WordNet-based augmentation

Basic example

>>> import nltk
>>> nltk.download('punkt')
>>> nltk.download('wordnet')
>>> from textaugment import Wordnet
>>> t = Wordnet()
>>> t.augment('In the afternoon, John is going to town')
In the afternoon, John is walking to town

Advanced example

>>> v = True # enable verbs augmentation. By default is True.
>>> n = False # enable nouns augmentation. By default is False.
>>> runs = 1 # number of times to augment a sentence. By default is 1.
>>> p = 0.5 # The probability of success of an individual trial. (0.1<p<1.0), default is 0.5. Used by Geometric distribution to selects words from a sentence.

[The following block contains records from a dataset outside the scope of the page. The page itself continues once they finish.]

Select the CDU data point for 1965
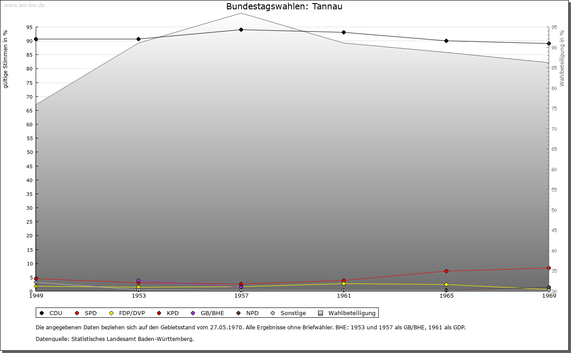[x=446, y=41]
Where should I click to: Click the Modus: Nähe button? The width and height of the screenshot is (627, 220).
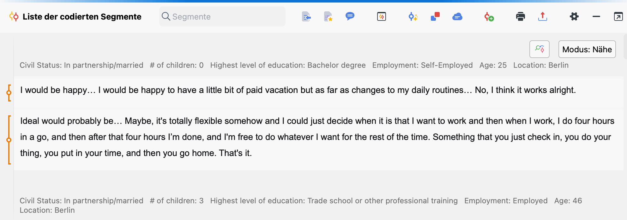[x=587, y=49]
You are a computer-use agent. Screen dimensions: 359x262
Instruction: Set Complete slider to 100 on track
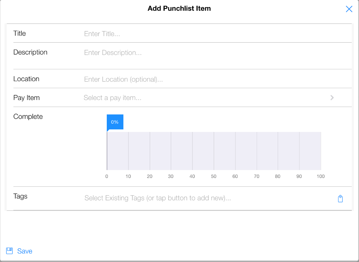[321, 151]
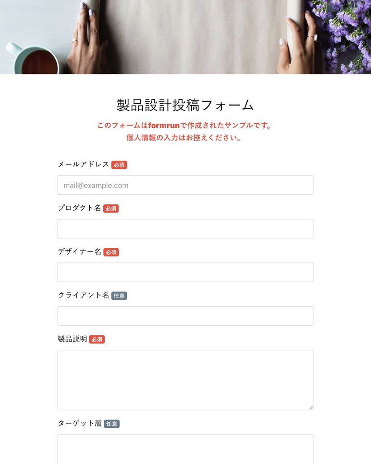Click the メールアドレス input field

pos(185,185)

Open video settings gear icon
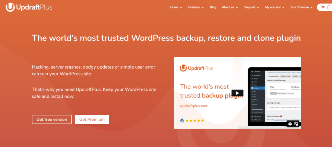click(290, 124)
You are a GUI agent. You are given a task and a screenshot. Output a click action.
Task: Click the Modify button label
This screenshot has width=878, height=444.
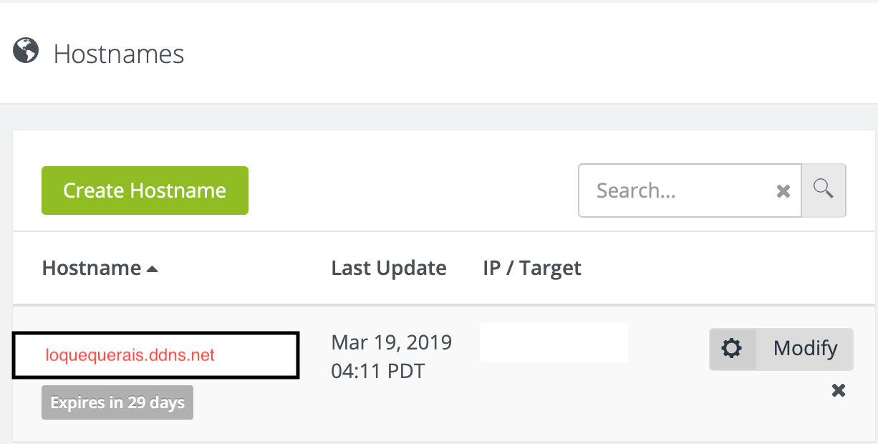point(805,349)
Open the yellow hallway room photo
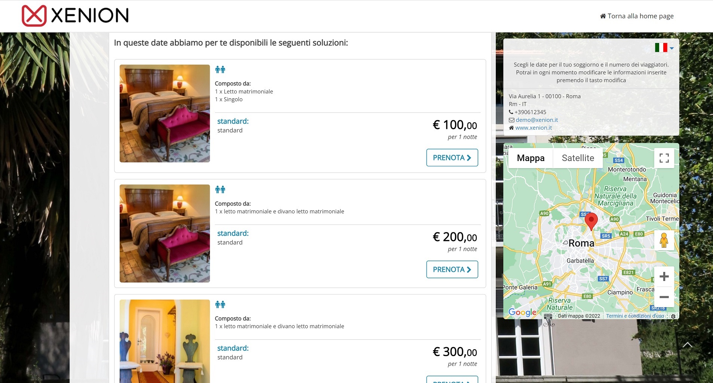Image resolution: width=713 pixels, height=383 pixels. click(x=165, y=341)
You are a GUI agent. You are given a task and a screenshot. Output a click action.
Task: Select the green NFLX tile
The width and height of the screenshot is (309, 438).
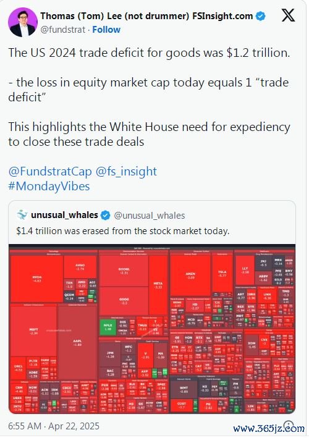[x=108, y=327]
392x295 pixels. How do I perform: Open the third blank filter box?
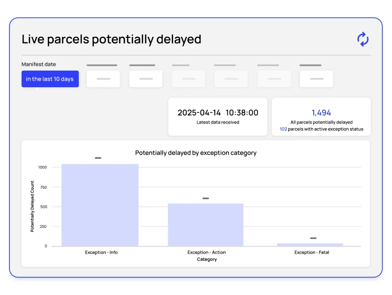(189, 79)
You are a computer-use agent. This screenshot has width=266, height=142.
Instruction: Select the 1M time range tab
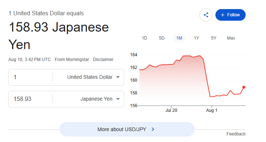(179, 38)
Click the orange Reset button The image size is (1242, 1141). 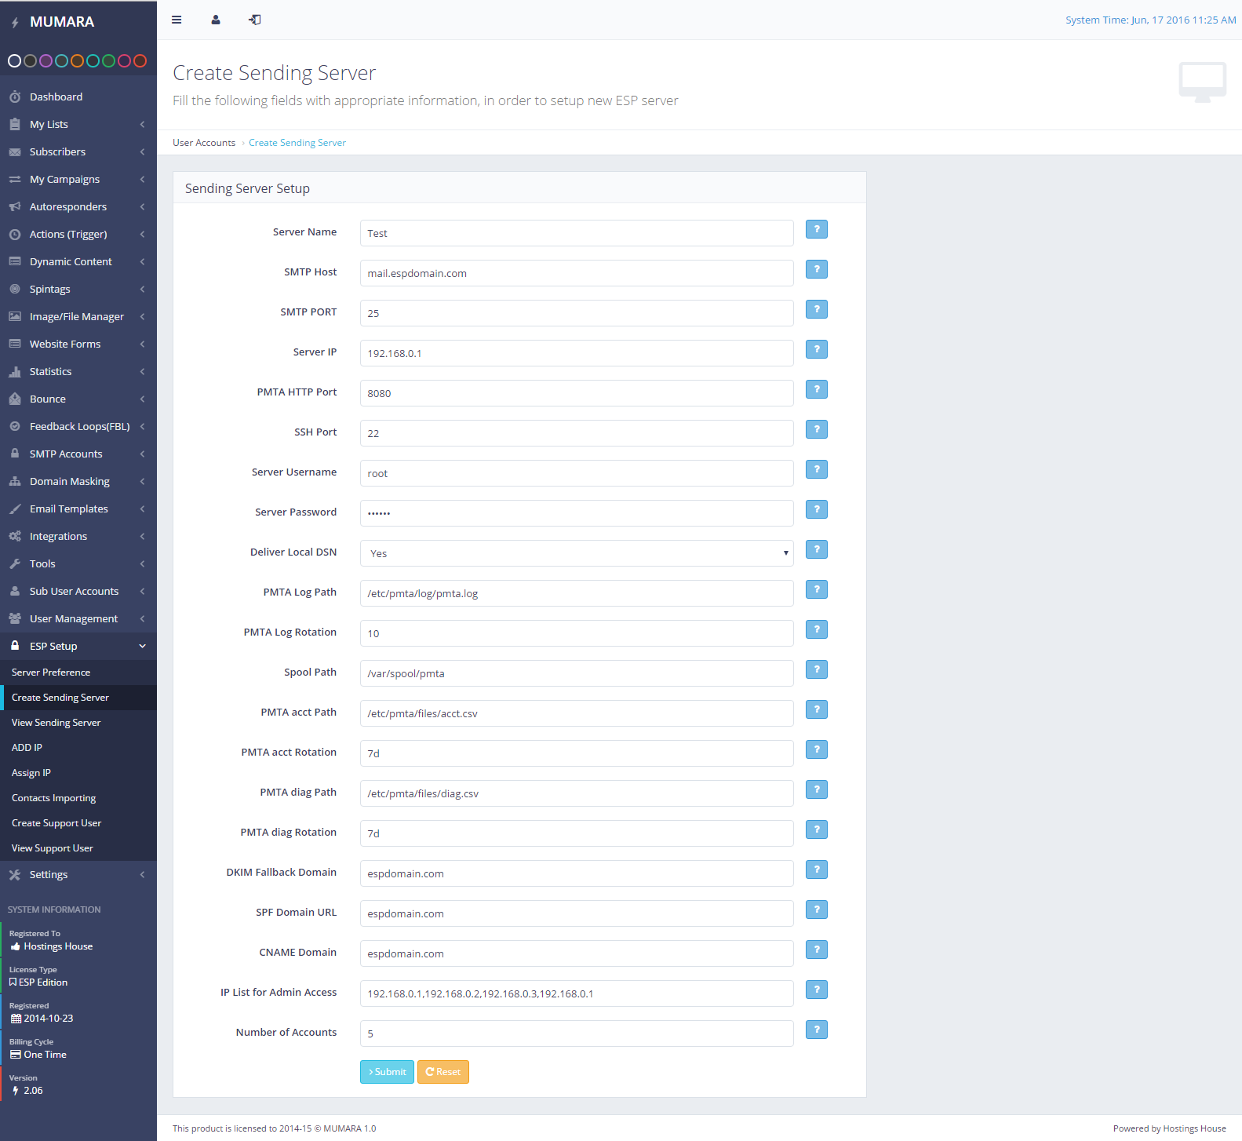coord(443,1072)
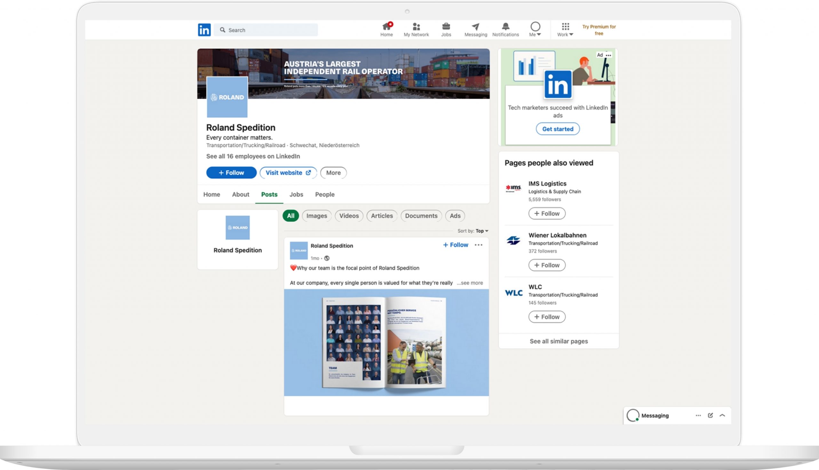Toggle follow IMS Logistics page
Screen dimensions: 819x470
point(547,213)
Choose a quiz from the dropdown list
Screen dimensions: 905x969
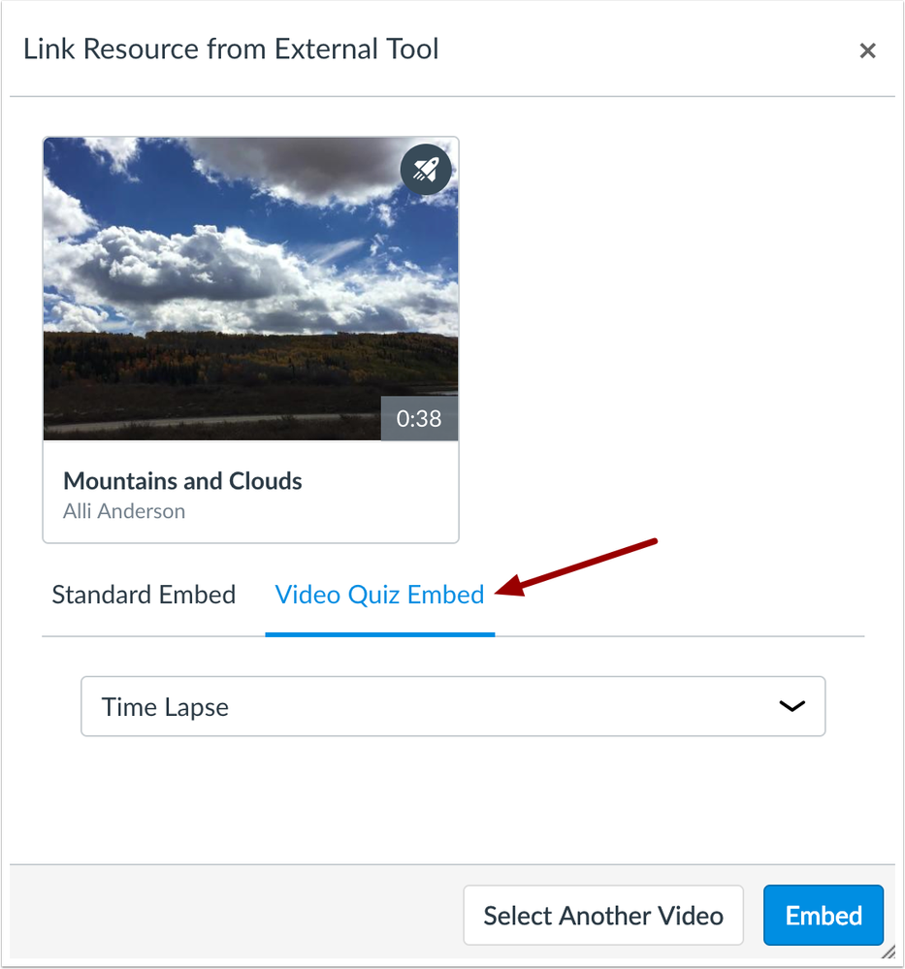click(x=453, y=706)
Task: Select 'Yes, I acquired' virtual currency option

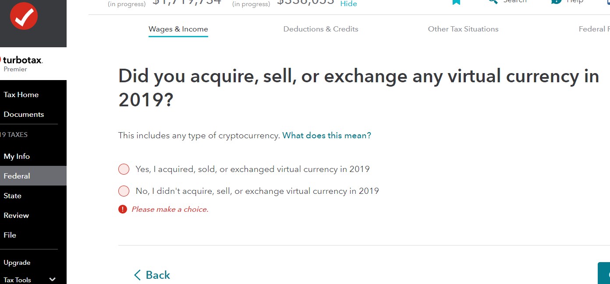Action: pyautogui.click(x=124, y=169)
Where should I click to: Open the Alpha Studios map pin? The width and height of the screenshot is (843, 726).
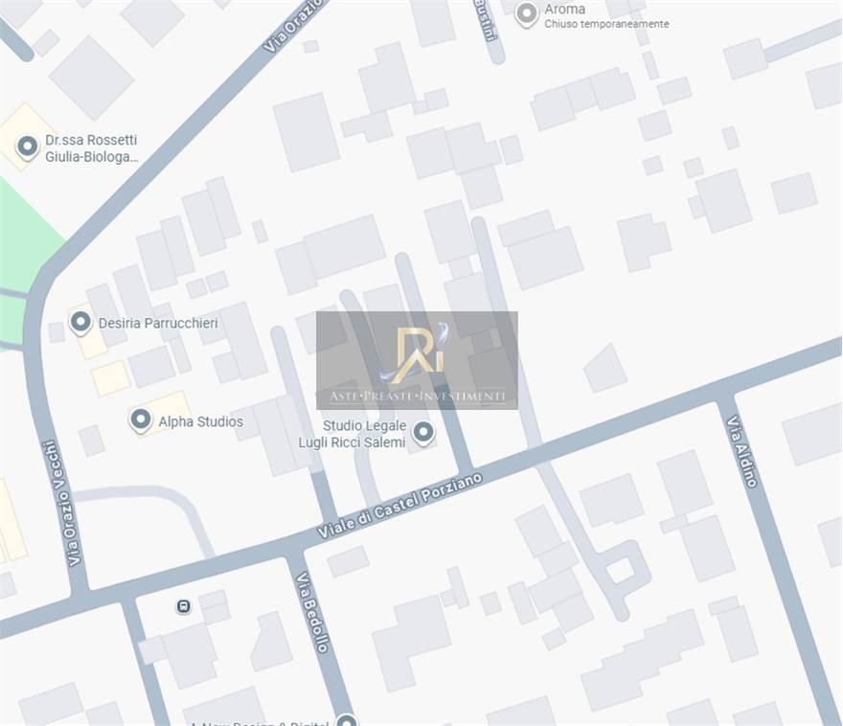[141, 420]
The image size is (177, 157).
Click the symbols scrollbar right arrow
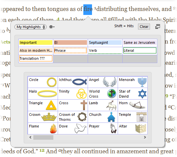(145, 137)
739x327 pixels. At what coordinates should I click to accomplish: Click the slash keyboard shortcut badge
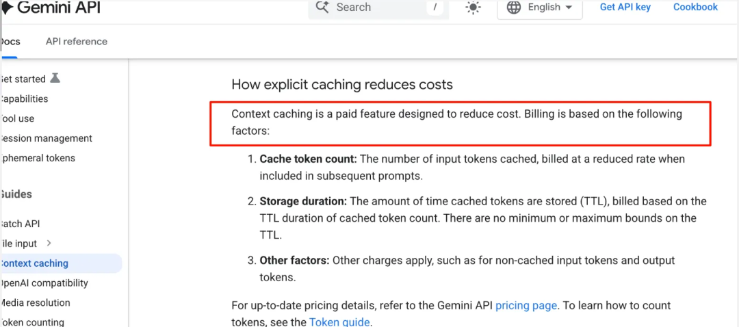435,8
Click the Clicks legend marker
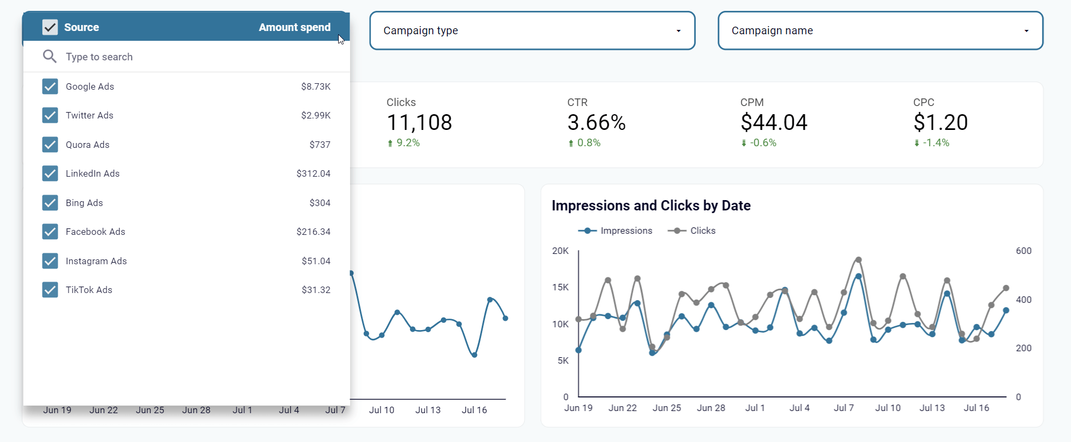This screenshot has height=442, width=1071. pos(676,231)
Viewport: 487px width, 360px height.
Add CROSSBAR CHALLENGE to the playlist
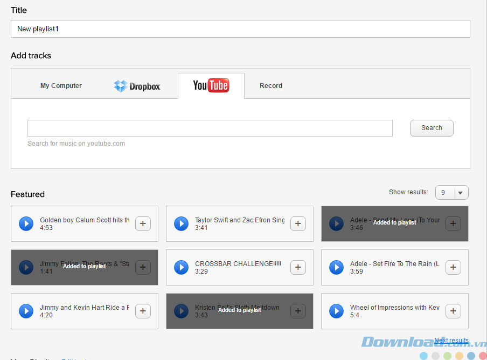pos(298,267)
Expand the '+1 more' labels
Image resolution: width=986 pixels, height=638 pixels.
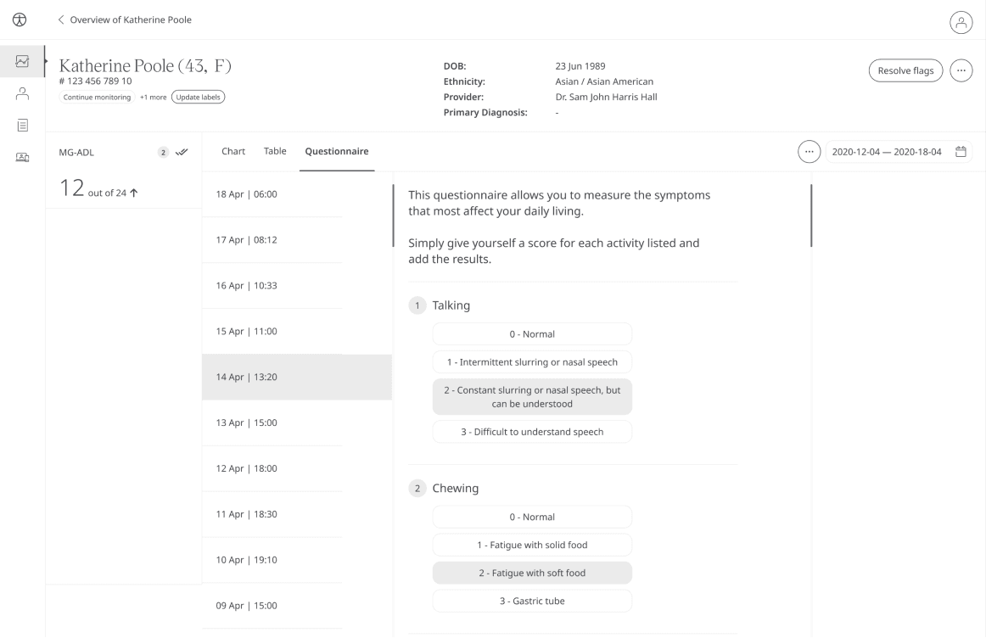154,97
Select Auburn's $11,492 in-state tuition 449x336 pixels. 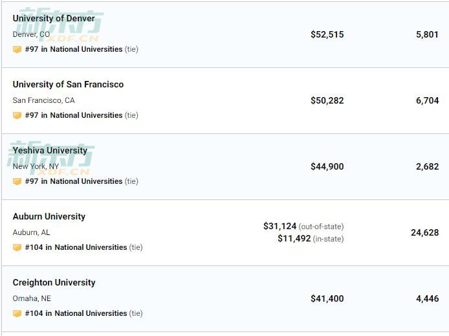coord(311,239)
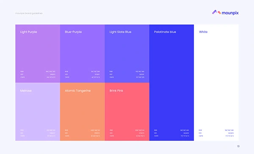
Task: Click the Melrose title label
Action: click(x=26, y=91)
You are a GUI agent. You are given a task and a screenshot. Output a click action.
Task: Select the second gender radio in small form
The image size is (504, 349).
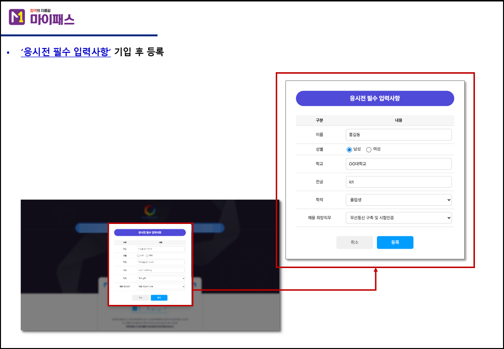coord(147,255)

>>> t = Wordnet(v=False ,n=True, p=0.5)
>>> t.augment('In the afternoon, John is going to town', top_n=10)
In the afternoon, Joseph is going to town.

RTT-based augmentation

Example

>>> src = "en" # source language of the sentence
>>> to = "fr" # target language
>>> from textaugment import Translate
>>> t = Translate(src="en", to="fr")
>>> t.augment('In the afternoon, John is going to town')
In the afternoon John goes to town

EDA: Easy data augmentation techniques for boosting performance on text classification tasks

This is the implementation of EDA by Jason Wei and Kai Zou.

https://www.aclweb.org/anthology/D19-1670.pdf

See this notebook for an example

Synonym Replacement

Randomly choose n words from the sentence that are not stop words. Replace each of these words with one of its synonyms chosen at random.

Basic example

>>> from textaugment import EDA
>>> t = EDA()
>>> t.synonym_replacement("John is going to town", top_n=10)
John is give out to town

Random Deletion

Randomly remove each word in the sentence with probability p.

Basic example

>>> from textaugment import EDA
>>> t = EDA()
>>> t.random_deletion("John is going to town", p=0.2)
is going to town

Random Swap

Randomly choose two words in the sentence and swap their positions. Do this n times.

Basic example

>>> from textaugment import EDA
>>> t = EDA()
>>> t.random_swap("John is going to town")
John town going to is

Random Insertion

Find a random synonym of a random word in the sentence that is not a stop word. Insert that synonym into a random position in the sentence. Do this n times

Basic example

>>> from textaugment import EDA
>>> t = EDA()
>>> t.random_insertion("John is going to town")
John is going to make up town

AEDA: An easier data augmentation technique for text classification

This is the implementation of AEDA by Karimi et al, a variant of EDA. It is based on the random insertion of punctuation marks.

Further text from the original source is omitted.